También descubrí que la independencia es un placer sofisticado. A esta edad sé lo que quiero comer, dónde quiero viajar, cuánto quiero gastar y con quién quiero compartir mis silencios. Tener novio significa coordinar agendas, explicar decisiones, ajustar planes y considerar que la otra persona también existe con toda su carga emocional, sus inseguridades y sus expectativas. Y sinceramente yo ya administré suficientes seres humanos como para agregar otra carpeta de trabajo romántico a mi lista.
Pero lo que más pesa es que a esta edad yo ya no tolero estupideces. No tengo paciencia para celos, manipulaciones emocionales, juegos infantiles ni hombres que se ofenden si no contesto a los dos minutos. Tampoco tolero explicaciones innecesarias, inseguridades disfrazadas de control, promesas vacías ni demostraciones de afecto cargadas de condiciones. Por eso prefiero la claridad sobre el caos y la honestidad sobre el teatro. Ya no estoy para educar, corregir ni rescatar a nadie.
Y sí, mi filtro ya es microscópico. Yo no acepto cualquier cosa con tal de no estar sola. La soledad dejó de ser amenaza para convertirse en privilegio. Tengo vida, amistades, proyectos, carrera, dinero propio, gustos definidos y el enorme placer de no necesitar permiso para existir, para ser YO. Así que si un hombre quiere entrar en mi vida tiene que venir con un nivel de calidad emocional que casi nadie trae de fábrica. Si no lo trae simplemente no pasa.
También cambió mi manera de entender el amor. Ya no busco pareja solo por tener a alguien allí. Busco compañía que no estorbe. No quiero mariposas en el estómago, quiero coherencia a mi lado. No quiero adrenalina, quiero lealtad. No quiero conquistas de cartón, quiero presencia real. El problema es que muchos hombres siguen creyendo que pueden impresionar a una mujer de mi edad con tácticas de adolescencia tardía. Y yo ya vi todo. Nada me sorprende. Todo me aburre si no está sostenido por autenticidad. Y ser auténtico requiere una identidad que muchos nunca han construido. Ni construirán!

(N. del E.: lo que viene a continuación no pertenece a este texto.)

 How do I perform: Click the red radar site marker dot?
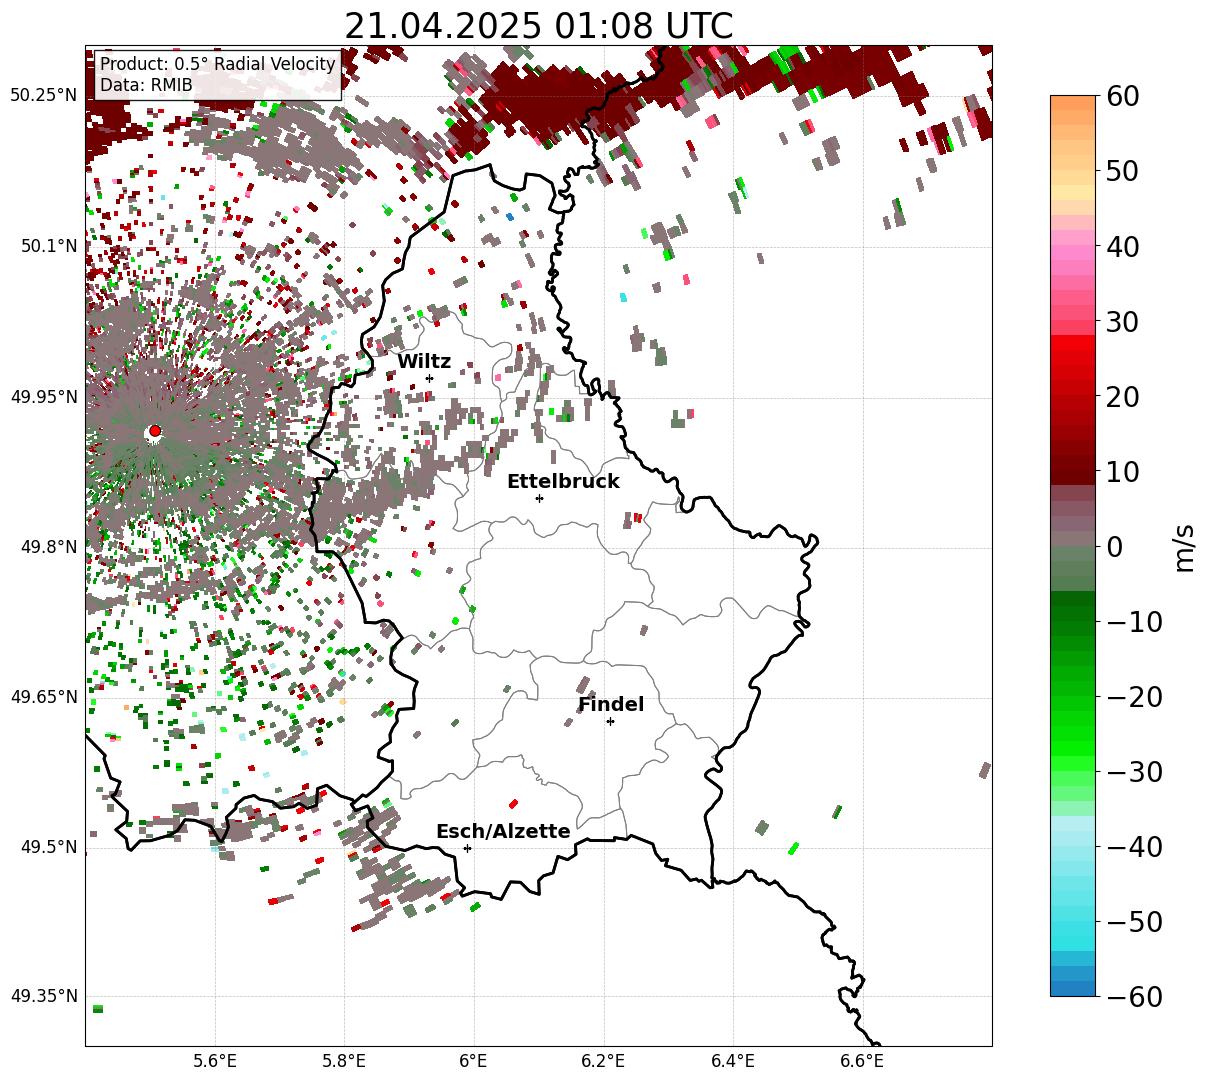(x=154, y=431)
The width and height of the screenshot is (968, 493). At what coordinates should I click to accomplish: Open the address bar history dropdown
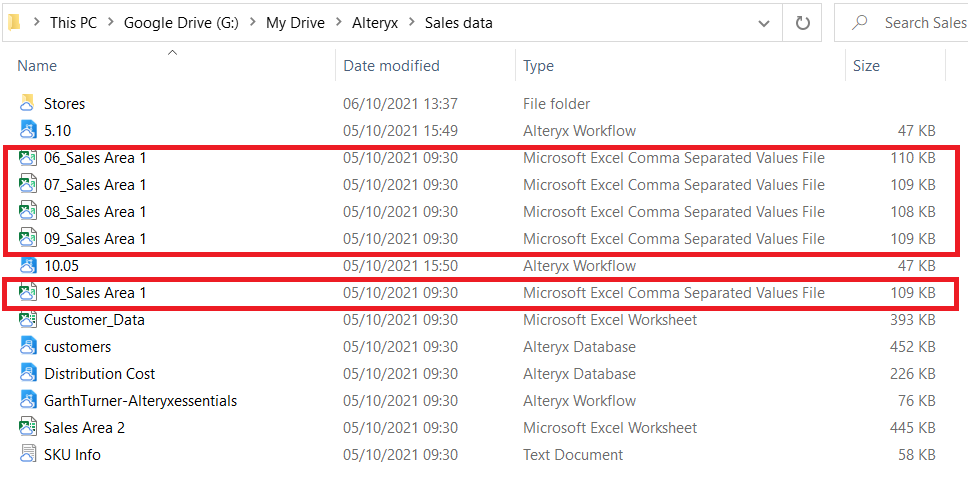(764, 23)
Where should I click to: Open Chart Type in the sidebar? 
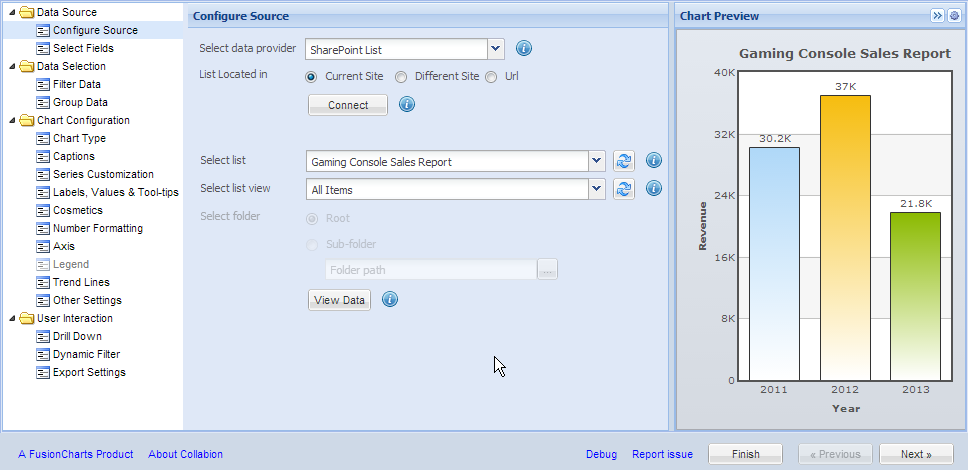(79, 138)
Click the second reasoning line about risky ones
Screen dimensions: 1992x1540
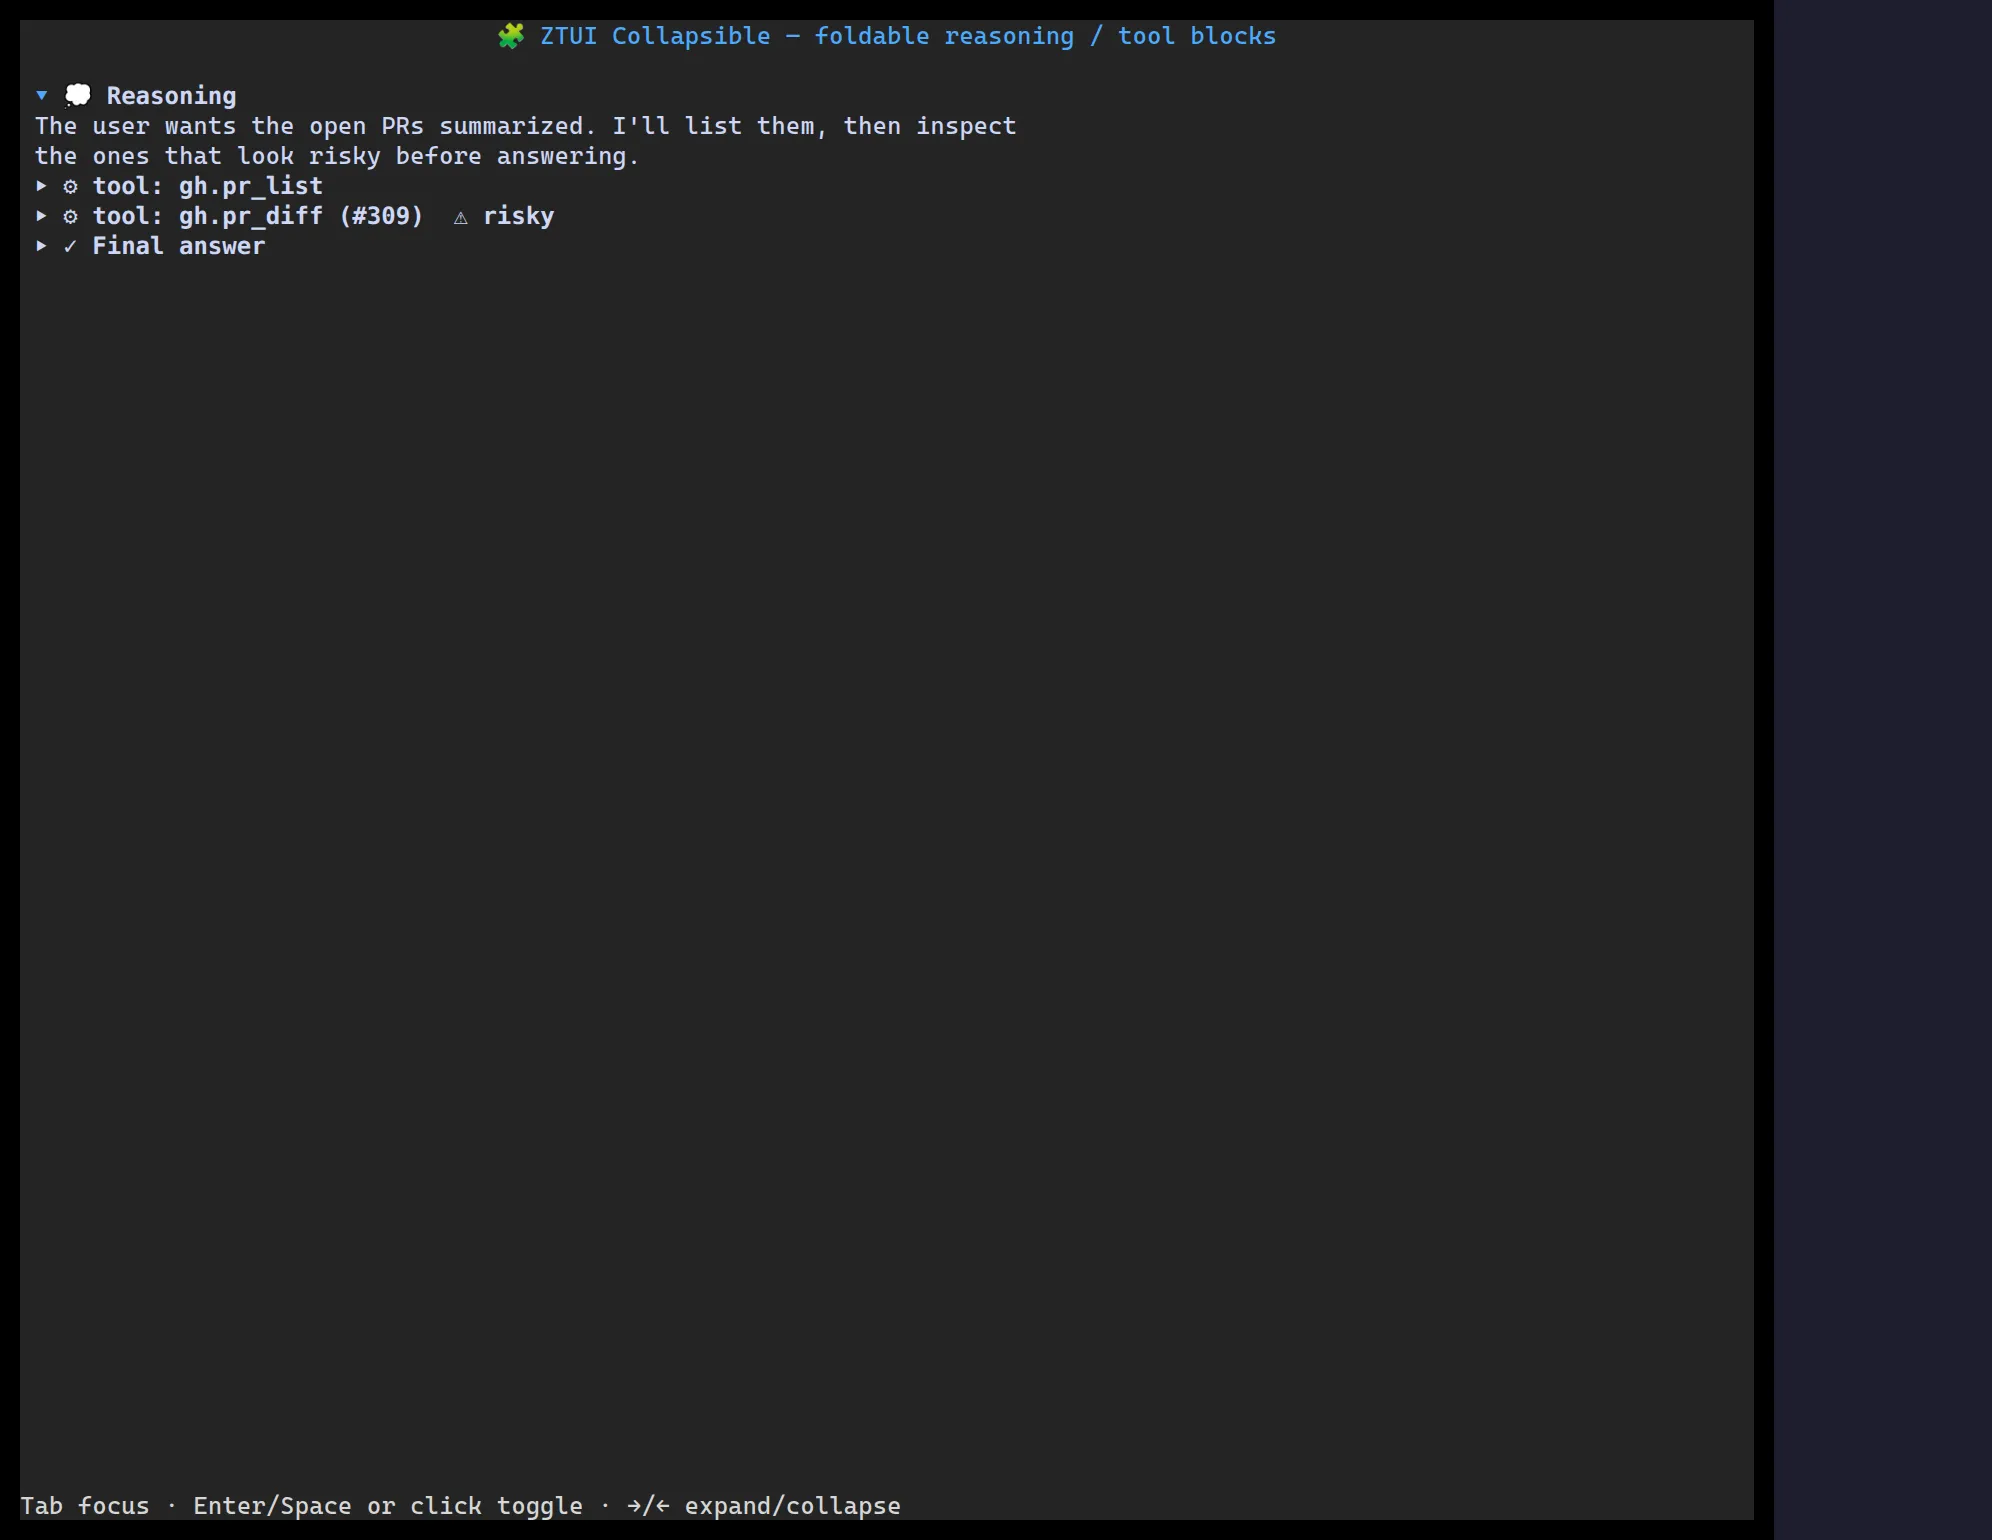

Mi relación con el tiempo también cambió. Mi tiempo es sagrado. Sé lo que vale una tarde en paz. Sé lo caro que es interrumpir un proyecto por atender una crisis emocional ajena. Sé el costo energético de regalar atención a quien no la merece. Y como ya no me sobra vida para desperdiciarla elijo con bisturí… kosher!
Antes daba oportunidades por educación. Ahora no. La oportunidad la tienen solo quienes representan un beneficio real y no un desgaste disfrazado de cariño o atracción.
No voy a negar algo que a muchos les incomoda. Disfruto profundamente mi libertad. Me gusta dormir sola cuando quiero. Me gusta tener mi espacio sin invasiones. Me gusta decidir sin consultar. Me gusta que mi vida dependa de mí. Y un novio aunque sea maravilloso inevitablemente implica una cesión de autonomía. No es malo. Es la lógica del vínculo. Pero yo ya no estoy dispuesta a pagar ese precio si no hay un retorno enorme que lo justifique.
La verdad es simple. A mis cincuenta yo ya entendí que mi plenitud no depende de absolutamente nadie. Un novio dejó de ser necesidad para convertirse en opción. Y solo es opción si dignifica, acompaña, respeta y aporta. Si no es así no vale mi tiempo ni mi espacio.